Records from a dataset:

■ ■ ■ ■ ■ ■ ■

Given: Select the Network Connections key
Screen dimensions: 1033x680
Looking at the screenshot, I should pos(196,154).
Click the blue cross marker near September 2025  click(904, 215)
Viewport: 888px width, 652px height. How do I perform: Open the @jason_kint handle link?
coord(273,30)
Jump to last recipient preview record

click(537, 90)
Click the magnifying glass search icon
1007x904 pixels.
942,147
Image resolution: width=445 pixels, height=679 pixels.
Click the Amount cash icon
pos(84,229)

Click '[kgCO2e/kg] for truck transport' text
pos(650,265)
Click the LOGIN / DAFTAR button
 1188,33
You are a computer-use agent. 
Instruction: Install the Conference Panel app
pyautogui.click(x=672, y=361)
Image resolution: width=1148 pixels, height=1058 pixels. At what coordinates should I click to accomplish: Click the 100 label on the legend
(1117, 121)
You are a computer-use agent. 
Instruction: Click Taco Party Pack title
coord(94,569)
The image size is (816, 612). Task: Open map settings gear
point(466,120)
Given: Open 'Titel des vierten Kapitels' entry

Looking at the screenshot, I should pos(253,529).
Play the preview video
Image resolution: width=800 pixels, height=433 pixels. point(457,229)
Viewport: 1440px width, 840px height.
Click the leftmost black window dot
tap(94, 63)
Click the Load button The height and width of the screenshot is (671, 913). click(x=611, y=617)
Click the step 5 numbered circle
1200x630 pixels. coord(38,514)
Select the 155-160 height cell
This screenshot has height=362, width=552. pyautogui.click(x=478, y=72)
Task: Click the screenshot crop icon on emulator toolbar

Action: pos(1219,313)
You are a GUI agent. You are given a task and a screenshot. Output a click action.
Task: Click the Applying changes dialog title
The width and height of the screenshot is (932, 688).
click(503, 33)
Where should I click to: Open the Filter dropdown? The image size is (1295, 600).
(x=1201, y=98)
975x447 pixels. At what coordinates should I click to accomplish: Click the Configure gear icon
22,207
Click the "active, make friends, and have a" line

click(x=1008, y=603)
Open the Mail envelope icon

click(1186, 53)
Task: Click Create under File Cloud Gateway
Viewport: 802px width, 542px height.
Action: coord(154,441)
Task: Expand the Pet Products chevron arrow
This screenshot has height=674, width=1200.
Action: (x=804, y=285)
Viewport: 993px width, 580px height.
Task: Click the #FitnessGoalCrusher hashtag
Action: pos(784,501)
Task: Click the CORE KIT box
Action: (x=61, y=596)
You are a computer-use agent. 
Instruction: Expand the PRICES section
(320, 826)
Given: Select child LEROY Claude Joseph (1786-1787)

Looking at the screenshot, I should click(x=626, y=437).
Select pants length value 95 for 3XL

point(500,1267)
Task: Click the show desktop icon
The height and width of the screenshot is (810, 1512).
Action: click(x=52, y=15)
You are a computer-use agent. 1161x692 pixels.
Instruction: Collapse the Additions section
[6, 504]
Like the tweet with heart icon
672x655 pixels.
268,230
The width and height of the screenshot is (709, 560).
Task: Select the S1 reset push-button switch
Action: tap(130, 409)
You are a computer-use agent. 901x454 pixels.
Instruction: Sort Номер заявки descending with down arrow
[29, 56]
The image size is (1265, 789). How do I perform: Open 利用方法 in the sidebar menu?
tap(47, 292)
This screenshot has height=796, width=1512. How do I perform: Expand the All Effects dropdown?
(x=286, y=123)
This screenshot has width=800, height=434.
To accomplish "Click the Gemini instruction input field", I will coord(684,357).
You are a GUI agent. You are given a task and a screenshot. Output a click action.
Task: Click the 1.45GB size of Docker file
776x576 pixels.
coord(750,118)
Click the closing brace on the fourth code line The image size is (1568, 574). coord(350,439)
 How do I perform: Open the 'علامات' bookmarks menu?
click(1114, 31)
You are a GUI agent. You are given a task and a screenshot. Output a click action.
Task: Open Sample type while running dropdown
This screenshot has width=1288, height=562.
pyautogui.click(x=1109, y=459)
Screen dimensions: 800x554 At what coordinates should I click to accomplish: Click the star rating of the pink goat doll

■ ■ ■ ■ ■ ■ ■

◆ Problem description ◆
What is asked for is an exact copy of the lines above from the one containing "The image size is (816, 612)." through the one containing "Task: Expand the Pet Products chevron arrow", and only those.

◆ Exercise result ◆
The image size is (816, 612). Task: Open map settings gear
point(466,120)
Given: Open 'Titel des vierten Kapitels' entry

Looking at the screenshot, I should pos(253,529).
Play the preview video
Image resolution: width=800 pixels, height=433 pixels. point(457,229)
Viewport: 1440px width, 840px height.
Click the leftmost black window dot
tap(94, 63)
Click the Load button The height and width of the screenshot is (671, 913). click(x=611, y=617)
Click the step 5 numbered circle
1200x630 pixels. coord(38,514)
Select the 155-160 height cell
This screenshot has height=362, width=552. pyautogui.click(x=478, y=72)
Task: Click the screenshot crop icon on emulator toolbar

Action: pos(1219,313)
You are a GUI agent. You are given a task and a screenshot. Output a click action.
Task: Click the Applying changes dialog title
The width and height of the screenshot is (932, 688).
click(503, 33)
Where should I click to: Open the Filter dropdown? The image size is (1295, 600).
(x=1201, y=98)
975x447 pixels. At what coordinates should I click to accomplish: Click the Configure gear icon
22,207
Click the "active, make friends, and have a" line

click(x=1008, y=603)
Open the Mail envelope icon

click(1186, 53)
Task: Click Create under File Cloud Gateway
Viewport: 802px width, 542px height.
Action: coord(154,441)
Task: Expand the Pet Products chevron arrow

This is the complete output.